STORED DATA Block Start
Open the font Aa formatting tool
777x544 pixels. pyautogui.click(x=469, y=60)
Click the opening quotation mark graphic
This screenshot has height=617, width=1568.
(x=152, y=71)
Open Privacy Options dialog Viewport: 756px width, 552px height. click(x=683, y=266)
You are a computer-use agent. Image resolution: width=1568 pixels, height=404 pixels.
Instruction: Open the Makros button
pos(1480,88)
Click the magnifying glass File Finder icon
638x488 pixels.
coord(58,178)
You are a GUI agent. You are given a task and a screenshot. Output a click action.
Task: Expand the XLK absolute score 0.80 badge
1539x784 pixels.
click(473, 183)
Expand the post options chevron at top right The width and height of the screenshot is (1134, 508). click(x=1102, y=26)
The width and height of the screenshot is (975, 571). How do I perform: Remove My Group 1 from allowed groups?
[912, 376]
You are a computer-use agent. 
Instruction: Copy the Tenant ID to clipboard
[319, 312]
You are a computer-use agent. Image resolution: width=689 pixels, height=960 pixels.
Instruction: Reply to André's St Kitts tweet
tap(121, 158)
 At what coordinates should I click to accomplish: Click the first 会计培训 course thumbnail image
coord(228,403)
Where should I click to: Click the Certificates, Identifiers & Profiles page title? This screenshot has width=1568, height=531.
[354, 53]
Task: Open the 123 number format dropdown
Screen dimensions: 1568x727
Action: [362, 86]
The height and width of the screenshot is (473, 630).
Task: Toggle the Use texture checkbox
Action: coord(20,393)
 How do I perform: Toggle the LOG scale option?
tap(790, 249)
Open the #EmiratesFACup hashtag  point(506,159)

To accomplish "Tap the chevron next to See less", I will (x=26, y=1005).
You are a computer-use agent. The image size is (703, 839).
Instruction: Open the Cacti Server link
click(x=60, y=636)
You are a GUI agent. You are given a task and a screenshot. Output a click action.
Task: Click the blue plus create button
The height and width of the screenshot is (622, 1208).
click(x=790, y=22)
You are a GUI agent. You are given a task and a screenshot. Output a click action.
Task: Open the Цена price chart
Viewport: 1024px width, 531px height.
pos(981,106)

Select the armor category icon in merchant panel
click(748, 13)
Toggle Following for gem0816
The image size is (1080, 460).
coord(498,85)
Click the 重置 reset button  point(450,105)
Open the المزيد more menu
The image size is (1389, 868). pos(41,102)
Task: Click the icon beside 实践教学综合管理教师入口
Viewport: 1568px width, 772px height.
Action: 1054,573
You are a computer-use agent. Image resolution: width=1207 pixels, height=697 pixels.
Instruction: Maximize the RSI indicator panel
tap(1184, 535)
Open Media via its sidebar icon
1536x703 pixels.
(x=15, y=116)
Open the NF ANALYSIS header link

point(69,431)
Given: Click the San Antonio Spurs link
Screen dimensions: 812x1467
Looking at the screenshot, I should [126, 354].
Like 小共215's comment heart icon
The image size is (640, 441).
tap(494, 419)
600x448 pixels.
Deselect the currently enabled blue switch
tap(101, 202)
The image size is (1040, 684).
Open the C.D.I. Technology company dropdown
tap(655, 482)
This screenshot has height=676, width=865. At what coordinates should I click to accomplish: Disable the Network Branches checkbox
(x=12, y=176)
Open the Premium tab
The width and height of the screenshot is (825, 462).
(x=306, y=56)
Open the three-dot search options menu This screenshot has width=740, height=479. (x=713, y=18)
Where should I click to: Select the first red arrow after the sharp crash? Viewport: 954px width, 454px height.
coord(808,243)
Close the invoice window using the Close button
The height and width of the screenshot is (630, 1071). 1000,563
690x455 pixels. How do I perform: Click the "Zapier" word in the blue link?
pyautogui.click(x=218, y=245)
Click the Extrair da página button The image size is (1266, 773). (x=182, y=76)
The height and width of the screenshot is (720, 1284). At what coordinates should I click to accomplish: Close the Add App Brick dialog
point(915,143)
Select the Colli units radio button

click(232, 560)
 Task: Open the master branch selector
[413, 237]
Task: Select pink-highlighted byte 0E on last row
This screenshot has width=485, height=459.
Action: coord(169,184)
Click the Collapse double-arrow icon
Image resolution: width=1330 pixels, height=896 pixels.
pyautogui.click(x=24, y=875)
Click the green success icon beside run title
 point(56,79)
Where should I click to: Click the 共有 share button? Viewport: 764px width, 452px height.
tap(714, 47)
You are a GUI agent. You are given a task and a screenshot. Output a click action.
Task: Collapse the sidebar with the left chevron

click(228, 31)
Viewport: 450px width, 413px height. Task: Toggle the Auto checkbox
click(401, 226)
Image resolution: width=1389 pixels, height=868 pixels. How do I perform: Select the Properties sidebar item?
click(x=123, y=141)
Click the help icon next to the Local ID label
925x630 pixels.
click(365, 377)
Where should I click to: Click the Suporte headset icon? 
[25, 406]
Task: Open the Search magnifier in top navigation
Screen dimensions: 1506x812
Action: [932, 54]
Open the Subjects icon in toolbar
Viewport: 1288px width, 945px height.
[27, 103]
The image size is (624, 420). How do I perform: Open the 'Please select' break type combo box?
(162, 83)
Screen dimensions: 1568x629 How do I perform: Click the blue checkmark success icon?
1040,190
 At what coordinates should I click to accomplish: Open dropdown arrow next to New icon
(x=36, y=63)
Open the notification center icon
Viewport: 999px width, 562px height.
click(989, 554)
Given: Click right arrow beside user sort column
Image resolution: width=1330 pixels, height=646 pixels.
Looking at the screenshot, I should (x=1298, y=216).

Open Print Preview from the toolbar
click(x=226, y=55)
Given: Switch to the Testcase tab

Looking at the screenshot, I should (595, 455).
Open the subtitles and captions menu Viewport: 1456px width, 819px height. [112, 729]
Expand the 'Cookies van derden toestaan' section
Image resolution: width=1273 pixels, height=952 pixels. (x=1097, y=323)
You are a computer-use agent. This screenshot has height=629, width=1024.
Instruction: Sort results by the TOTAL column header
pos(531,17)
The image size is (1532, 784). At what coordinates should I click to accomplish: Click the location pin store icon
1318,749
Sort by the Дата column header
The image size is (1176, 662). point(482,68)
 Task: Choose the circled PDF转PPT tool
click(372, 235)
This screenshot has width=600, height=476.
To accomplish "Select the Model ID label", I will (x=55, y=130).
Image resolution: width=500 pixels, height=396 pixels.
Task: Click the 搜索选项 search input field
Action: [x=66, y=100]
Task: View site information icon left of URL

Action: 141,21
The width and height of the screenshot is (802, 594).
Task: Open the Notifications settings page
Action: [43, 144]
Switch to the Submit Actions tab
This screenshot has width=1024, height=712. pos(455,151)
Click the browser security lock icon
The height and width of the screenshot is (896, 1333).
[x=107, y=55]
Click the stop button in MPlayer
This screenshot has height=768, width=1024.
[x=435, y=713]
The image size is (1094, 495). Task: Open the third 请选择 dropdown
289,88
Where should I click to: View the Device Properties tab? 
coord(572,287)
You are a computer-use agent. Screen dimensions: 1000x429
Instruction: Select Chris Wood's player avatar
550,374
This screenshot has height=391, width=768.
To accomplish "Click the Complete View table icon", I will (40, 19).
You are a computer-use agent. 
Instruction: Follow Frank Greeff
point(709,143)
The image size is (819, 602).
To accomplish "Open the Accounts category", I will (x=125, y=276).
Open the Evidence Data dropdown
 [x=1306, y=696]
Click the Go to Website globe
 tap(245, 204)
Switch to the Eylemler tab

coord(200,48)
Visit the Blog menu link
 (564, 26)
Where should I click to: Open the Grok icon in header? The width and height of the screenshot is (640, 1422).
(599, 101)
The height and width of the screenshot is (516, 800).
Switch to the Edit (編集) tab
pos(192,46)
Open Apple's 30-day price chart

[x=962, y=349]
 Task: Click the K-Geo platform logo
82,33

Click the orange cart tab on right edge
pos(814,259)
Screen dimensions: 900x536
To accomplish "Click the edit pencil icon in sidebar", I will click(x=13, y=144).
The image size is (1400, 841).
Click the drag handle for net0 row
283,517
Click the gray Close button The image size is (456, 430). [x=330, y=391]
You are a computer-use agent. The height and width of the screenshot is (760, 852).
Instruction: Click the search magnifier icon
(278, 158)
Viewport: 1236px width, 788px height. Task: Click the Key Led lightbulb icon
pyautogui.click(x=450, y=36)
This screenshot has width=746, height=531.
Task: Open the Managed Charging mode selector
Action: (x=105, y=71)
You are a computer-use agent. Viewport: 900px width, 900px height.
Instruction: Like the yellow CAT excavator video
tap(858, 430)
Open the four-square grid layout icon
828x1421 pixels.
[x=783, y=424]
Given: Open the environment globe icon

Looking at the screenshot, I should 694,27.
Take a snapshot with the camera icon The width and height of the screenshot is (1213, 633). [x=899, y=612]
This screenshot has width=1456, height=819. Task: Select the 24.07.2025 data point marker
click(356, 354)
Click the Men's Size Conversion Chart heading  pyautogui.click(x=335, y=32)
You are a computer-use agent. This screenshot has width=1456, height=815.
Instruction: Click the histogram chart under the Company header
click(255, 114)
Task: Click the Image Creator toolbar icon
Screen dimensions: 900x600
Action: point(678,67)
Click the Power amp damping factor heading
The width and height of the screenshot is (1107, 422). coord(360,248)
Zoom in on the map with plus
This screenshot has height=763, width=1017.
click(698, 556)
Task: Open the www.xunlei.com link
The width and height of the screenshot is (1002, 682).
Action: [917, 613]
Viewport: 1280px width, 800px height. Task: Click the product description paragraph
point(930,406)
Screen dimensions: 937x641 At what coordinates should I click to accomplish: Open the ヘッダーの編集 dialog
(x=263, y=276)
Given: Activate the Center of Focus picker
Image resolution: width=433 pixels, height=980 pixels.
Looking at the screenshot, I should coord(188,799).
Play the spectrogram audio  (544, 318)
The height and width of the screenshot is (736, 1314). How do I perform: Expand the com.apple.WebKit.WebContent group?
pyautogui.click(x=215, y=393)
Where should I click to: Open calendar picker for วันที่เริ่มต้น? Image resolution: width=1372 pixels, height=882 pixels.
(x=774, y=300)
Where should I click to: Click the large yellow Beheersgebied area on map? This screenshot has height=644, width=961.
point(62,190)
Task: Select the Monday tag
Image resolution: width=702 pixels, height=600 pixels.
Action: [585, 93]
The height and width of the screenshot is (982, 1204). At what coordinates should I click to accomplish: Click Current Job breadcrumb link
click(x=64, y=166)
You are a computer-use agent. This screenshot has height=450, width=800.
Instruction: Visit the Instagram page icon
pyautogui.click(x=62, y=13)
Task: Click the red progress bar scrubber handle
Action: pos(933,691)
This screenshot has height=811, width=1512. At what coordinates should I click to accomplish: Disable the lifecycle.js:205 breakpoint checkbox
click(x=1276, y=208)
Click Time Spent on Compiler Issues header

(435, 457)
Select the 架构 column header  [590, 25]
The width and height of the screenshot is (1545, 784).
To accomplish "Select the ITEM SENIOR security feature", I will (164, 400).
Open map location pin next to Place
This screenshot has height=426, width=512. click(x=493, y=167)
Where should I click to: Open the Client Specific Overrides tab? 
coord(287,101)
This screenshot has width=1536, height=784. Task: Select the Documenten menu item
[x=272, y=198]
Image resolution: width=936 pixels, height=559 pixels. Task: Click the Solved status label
STORED DATA Block End
TASK PROMPT:
Wherever the string "security" occurs in the listing, return the line it sits on.

RESULT:
Click the browser security lock icon
To accomplish "Select the ITEM SENIOR security feature", I will (164, 400).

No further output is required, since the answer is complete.